--- Excerpted data ---
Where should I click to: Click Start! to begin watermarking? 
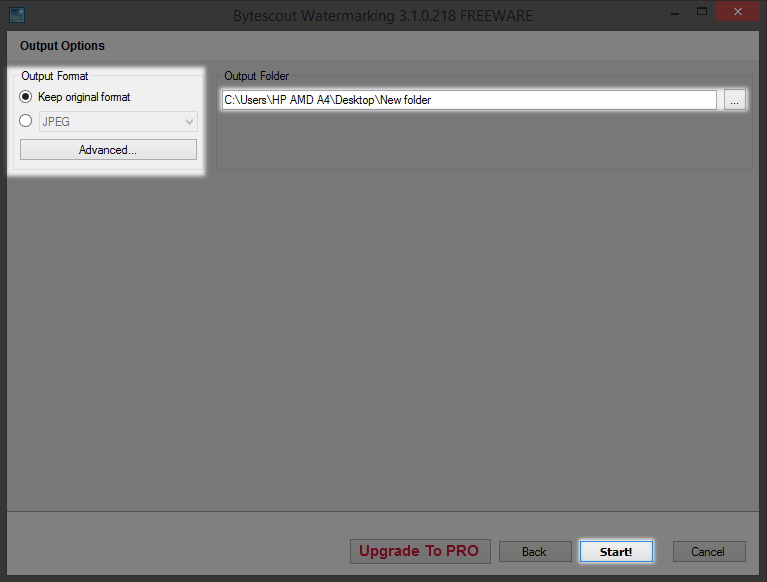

---

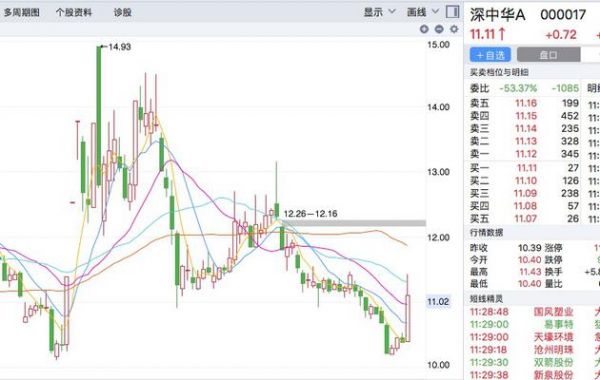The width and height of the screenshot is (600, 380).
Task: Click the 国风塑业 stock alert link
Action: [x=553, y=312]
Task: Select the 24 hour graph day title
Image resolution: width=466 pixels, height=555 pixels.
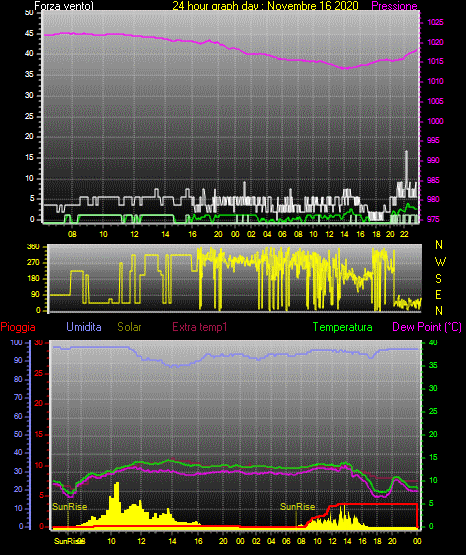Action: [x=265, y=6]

* * *

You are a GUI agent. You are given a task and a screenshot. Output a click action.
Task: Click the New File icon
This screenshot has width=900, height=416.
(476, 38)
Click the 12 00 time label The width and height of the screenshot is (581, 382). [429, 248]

--- Task to complete ---
Copy the lines of the data above exactly as written, beginning with the line containing "This screenshot has width=900, height=416." and ending with the line containing "Click the 12", and leave out all other lines.

--- Finished exercise ---
This screenshot has width=900, height=416.
(476, 38)
Click the 12 00 time label The width and height of the screenshot is (581, 382). [429, 248]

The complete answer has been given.